Nijinsky

Nijinsky, a ballet by John Neumeier performed The National Ballet of Canada

 The National Ballet of Canadian performance of John Neumeier’s Nijinsky opened last Tuesday April 3 for its short run at the S.F. Opera House, through Sunday April 8, at 2:00, and it’s not to be missed. While I love ballet, I don’t go that often. Yet I followed my intuition and bought balcony tickets for the premiere and I have never been so grateful for my 6th sense as I stood with the crowd calling bravo as the curtains billowed and the dancers made their final bows. 

    It begins with an oddly cool set as the great Nijinsky performs his strange innovations for a parlor room of clapping and sometimes tittering audience- but shortly the set pulls back and from then on in there is nothing cool about this ballet. As Nijinsky recedes into his memory through his famous dances to his decent into madness, while the world explodes into the first world war, we are watching a Frau Angelico come to life. Yes, its medieval in its sensibility.  Shadow and light create the illusion of a giant stairway, or a pool of light cast from a giant disc, revealing Fra Angelico, Bosch and Bruegel in the flesh. The set moves through every shade of grey to encompass all gamut of possible movement; grace, jump, twitch, flat foot, crash and arabesque, including, in the second set, disembodied voice as dance, as in mad laughter.  Figures slowly roll across the floor like slugs being pulled by the moon, bodies crash to the floor from balconies, shapes I have never seen before, yet were oddly familiar, stumble, as the Dieux de la  Danse descends, a person too sensitive to be able to withstand the insanity of the first world war. 

    Please don’t read me wrong, this ballet is far from indulgent, and forgive me, Im not that familiar with the world of ballet. But it’s not John Neumeier’s first rodeo. He set his first work for the National Ballet of Canada, Don Juan, for Nureyev in 1972, and has received numerous rewards, including the Prix Benois de la Danse, in 2016, for Lifetime achievement.  

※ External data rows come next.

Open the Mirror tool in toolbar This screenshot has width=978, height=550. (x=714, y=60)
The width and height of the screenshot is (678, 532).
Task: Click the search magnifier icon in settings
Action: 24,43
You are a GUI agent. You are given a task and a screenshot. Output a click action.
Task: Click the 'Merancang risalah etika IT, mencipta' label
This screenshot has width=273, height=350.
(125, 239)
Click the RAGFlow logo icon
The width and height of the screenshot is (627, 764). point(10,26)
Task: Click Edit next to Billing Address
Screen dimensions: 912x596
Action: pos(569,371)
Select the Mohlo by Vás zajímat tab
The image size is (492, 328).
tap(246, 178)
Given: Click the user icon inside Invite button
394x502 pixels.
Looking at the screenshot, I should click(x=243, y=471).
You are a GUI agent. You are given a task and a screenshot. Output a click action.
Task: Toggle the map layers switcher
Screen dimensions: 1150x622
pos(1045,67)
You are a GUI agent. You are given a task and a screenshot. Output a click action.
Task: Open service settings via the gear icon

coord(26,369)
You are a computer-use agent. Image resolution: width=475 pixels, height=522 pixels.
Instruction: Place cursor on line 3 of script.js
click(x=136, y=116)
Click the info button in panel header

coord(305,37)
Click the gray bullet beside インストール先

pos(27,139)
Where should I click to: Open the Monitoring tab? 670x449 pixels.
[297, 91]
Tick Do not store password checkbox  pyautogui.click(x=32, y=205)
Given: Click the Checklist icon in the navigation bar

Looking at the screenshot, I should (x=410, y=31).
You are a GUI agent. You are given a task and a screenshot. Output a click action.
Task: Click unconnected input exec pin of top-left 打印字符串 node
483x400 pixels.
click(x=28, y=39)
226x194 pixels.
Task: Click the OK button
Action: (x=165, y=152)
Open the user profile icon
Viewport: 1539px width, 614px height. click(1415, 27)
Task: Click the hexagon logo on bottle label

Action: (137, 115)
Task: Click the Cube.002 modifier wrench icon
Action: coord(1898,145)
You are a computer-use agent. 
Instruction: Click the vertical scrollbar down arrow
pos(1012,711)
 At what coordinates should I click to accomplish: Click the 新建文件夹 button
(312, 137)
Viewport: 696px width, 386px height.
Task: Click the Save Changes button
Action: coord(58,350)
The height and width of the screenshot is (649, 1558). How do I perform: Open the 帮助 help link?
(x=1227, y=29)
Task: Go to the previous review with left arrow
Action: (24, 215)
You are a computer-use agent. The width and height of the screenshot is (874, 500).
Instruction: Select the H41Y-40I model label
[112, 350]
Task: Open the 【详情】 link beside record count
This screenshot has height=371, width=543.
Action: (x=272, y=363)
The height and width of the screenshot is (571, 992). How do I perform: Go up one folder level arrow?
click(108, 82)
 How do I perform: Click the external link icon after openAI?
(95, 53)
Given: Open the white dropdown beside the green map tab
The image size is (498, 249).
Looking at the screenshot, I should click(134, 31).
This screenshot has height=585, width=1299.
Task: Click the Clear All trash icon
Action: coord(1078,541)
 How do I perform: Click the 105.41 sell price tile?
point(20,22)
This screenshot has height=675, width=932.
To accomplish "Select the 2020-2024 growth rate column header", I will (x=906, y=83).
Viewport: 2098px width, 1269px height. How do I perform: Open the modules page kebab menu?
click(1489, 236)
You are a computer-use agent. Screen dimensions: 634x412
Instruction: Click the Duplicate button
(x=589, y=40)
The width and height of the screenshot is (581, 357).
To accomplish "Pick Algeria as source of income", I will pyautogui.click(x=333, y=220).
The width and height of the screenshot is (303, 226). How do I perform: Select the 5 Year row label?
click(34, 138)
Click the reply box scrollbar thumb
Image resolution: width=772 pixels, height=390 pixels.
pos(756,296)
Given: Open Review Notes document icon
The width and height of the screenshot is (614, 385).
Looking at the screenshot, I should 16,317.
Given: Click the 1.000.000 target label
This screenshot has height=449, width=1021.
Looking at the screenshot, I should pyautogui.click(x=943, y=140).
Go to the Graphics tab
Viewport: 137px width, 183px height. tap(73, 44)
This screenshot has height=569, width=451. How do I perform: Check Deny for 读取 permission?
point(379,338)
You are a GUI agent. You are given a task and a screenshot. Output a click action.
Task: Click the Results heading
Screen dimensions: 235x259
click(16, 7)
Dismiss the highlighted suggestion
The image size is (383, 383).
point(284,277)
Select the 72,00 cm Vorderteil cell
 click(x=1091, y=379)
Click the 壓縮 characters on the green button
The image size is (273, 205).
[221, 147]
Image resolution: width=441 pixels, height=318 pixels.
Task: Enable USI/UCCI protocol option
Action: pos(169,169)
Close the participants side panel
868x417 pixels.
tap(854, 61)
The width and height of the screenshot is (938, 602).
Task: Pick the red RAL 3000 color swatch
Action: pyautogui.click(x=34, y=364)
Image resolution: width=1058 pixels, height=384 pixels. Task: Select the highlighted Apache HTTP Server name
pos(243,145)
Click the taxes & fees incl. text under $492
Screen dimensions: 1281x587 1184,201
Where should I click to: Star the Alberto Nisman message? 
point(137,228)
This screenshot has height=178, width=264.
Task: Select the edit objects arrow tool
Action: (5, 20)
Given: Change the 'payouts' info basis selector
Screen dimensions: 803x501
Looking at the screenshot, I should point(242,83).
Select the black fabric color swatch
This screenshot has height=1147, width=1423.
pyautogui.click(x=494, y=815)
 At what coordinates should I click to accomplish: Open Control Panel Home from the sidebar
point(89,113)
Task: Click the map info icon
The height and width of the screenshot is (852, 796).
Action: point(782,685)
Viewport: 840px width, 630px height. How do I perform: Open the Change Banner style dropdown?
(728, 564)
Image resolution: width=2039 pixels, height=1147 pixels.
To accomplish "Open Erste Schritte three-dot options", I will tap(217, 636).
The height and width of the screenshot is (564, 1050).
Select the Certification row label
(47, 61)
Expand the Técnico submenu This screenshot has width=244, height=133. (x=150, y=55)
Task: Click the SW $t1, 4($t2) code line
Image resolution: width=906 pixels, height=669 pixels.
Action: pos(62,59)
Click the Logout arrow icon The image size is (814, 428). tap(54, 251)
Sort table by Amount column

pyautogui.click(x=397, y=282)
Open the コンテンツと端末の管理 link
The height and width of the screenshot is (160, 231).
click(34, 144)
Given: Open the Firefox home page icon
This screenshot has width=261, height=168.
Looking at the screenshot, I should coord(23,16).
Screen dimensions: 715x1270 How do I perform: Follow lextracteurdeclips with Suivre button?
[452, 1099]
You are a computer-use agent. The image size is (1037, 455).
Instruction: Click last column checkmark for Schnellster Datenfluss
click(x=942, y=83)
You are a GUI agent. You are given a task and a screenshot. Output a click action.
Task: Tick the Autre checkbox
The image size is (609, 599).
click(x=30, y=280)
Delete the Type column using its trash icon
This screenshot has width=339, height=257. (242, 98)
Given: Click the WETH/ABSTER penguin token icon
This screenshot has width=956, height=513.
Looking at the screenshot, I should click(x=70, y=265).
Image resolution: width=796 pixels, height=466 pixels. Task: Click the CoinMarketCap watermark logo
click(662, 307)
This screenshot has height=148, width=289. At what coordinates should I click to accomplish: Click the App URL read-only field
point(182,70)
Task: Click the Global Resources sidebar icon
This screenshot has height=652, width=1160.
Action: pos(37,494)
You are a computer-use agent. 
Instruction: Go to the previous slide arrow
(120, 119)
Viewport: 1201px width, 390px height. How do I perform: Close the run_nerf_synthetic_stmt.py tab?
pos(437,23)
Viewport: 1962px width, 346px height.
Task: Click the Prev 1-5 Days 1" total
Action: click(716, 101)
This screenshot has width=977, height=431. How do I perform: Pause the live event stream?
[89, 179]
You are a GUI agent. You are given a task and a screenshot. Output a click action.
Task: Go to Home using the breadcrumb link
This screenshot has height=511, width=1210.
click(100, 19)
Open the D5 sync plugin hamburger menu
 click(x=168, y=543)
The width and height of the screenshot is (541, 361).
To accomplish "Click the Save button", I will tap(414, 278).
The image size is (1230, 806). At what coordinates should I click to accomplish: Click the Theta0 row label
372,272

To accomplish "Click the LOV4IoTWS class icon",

    After the ballet I went down to the information stand to find out if the production was traveling. A small group of us were gathered around the “info man” as he explained that the first run of this ballet was performed in San Francisco in 2013 by the Ballet of Hamburg to mixed reviews.   We all agreed that the world has caught up in its madness- its time is now. And no, tragically, it’s not traveling. 

    Foot note: the cheaper seats in the balcony are a perfect place to get the grand scope, though Im biased, that’s all Ive seen. But I’d suggest not waiting for the final show, because I can’t imagine how these dancers will have the stamina to go full force for a complete week.  But of course, they will.